Plan du site

Taïwan réticent à abolir la peine capitale, malgré les erreurs judiciaires

dépêche de presse du 13 avril 2011 - Agence mondiale d'information - AFP
Pays :
peine de mort / Taiwan
Thèmes :
Chiang Kuo-ching
TAIPEI - Après un moratoire officieux de quatre ans, Taïwan a repris en 2010 les exécutions de condamnés à mort, mais le cas récent d'un innocent injustement mis à mort relance le débat, dans ce pays largement favorable à la peine capitale.

Depuis la reprise des exécutions il y a un an, neuf condamnés ont été abattus par balle dans le coeur, ou dans la nuque si le prisonnier veut donner ses organes.

Le pays a connu un moratoire non officiel pendant plus de quatre ans en raison de l'opposition à la peine de mort de la ministre de la Justice de l'époque. Elle a été poussée à la démission et les exécutions ont repris, même si leur nombre a diminué en dix ans. Dix-sept condamnés avaient été mis à mort en 2000.

Beaucoup de pays en Asie pratiquent la peine capitale: le Japon, la Malaisie, la Corée du Nord, Singapour et le Vietnam ont tous procédé à des exécutions en 2010, selon l'ONG Amnesty International.

A Taïwan, deux tiers de la population se dit favorable à cette sentence selon les sondages, et estime que cela a un effet dissuasif.

"C'est lié à notre culture traditionnelle et à nos croyances. Les gens croient dans le karma, ce qui part d'un côté revient de l'autre", déclare le nouveau ministre de la Justice, nommé au printemps 2010, un mois avant la reprise des exécutions.

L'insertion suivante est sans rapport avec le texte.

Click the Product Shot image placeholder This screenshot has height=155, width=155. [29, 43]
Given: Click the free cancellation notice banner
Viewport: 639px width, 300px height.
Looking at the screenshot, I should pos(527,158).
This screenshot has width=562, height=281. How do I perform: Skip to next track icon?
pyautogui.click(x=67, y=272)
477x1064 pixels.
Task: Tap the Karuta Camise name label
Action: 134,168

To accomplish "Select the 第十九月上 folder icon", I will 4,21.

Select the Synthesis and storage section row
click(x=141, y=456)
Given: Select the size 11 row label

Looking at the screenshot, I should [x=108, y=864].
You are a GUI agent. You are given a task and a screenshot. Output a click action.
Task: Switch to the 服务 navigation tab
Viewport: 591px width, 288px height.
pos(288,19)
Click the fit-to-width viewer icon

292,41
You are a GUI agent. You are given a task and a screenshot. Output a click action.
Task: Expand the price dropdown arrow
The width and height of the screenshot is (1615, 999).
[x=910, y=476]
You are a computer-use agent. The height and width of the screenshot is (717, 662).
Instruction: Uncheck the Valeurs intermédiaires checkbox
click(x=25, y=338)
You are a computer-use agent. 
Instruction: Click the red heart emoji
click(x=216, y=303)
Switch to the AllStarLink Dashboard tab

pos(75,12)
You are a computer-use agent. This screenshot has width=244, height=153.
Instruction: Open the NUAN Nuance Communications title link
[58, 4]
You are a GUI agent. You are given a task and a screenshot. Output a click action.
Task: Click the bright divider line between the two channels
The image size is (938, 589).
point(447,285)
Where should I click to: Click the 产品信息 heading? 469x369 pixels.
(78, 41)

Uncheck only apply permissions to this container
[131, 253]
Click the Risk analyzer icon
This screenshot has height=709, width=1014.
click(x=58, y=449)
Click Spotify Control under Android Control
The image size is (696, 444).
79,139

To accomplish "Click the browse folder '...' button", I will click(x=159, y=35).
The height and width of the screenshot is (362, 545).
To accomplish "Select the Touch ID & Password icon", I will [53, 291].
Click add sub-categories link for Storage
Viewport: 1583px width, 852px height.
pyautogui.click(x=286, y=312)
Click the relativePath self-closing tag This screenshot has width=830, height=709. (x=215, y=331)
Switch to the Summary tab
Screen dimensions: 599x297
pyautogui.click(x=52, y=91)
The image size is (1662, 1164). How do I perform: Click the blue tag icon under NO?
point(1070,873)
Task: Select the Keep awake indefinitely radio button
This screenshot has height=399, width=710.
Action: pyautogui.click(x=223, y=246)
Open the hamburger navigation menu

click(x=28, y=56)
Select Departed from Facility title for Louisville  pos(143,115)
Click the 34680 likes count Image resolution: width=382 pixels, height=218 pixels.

"Le fait est que si les gens qui commettent des crimes graves ne sont pas punis sévèrement, la population ne se sentira pas en sécurité", ajoute Tseng Yung-Fu.

Mais le débat a été relancé récemment lorsque le gouvernement s'est excusé, début 2011, auprès de la famille de Chiang Kuo-Ching, exécuté en 1997 pour le viol et le meurtre d'une fillette de cinq ans.

Le jeune homme avait toujours affirmé avoir avoué le crime sous l'effet des tortures infligées par la police. Un délinquant sexuel, arrêté il y a quelques mois, a confessé être le véritable auteur de ce crime.

La chef de la diplomatie européenne Catherine Ashton avait rappelé l'an dernier à Taïwan qu'une erreur, inévitable dans tout système judiciaire, prenait un caractère irréversible avec la peine de mort.

Des parlementaires européens avaient menacé de revenir sur l'autorisation accordée aux Taïwanais d'entrer en Europe sans visa.

Taipei répond en assurant que le nombre de vérifications sur les cas de condamnés à mort sera renforcé.

"L'abolition est le but ultime", assure le ministre de la Justice à l'AFP. Un comité a été établi pour étudier la question et sonder l'opinion publique, ajoute-t-il.

"Cela fait dix ans qu'ils parlent de réformes et d'abolition, mais je ne vois pas vraiment d'effort en ce sens", soupire Lin Hsin-yi, directrice de l'Association de Taïwan pour l'abolition de la peine de mort.

Elle doute de la pertinence des sondages sur une question aussi complexe, où l'on demande aux gens de répondre simplement par "oui" ou par "non".

Et elle rejette l'idée d'une culture favorable à la peine capitale.

"Tous les pays ont une histoire de lois draconiennes (pour punir le crime), dont la peine de mort. Mais avec le temps, on réalise que cela n'empêche pas les gens de tuer et que la société n'en tire aucun bénéfice", déclare Lin Hsin-yi.

"On ne peut pas utiliser la culture et la tradition comme excuses. Si l'on pense que les droits de l'Homme sont importants, alors il faut vraiment s'efforcer" de se passer de la peine capitale.

Taïwan compte actuellement 40 détenus dans le couloir de la mort.